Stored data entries
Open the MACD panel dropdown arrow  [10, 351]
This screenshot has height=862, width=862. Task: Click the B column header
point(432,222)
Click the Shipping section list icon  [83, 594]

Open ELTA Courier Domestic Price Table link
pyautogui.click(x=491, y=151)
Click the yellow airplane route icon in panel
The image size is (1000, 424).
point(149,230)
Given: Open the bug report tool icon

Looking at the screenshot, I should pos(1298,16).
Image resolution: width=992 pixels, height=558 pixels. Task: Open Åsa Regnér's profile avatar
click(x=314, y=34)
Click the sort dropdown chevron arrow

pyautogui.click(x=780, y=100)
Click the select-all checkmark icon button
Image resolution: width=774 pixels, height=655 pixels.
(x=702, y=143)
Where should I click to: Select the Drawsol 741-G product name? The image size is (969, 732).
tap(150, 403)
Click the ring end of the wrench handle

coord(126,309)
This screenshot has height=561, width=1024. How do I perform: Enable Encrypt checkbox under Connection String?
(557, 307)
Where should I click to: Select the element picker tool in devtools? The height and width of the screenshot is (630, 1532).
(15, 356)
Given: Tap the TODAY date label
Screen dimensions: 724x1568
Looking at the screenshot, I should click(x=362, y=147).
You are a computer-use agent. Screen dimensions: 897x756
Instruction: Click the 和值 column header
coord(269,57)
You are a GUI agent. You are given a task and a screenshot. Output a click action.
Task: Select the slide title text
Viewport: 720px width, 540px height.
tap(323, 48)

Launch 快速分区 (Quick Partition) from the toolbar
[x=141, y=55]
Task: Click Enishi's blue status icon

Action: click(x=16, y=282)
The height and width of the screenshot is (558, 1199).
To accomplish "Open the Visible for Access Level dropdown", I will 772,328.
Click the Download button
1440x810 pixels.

**What this task involves**
Search the records for the string "button" and, wherever a line contains it, please copy that line.

**Response area**
Click the select-all checkmark icon button
Click the Download button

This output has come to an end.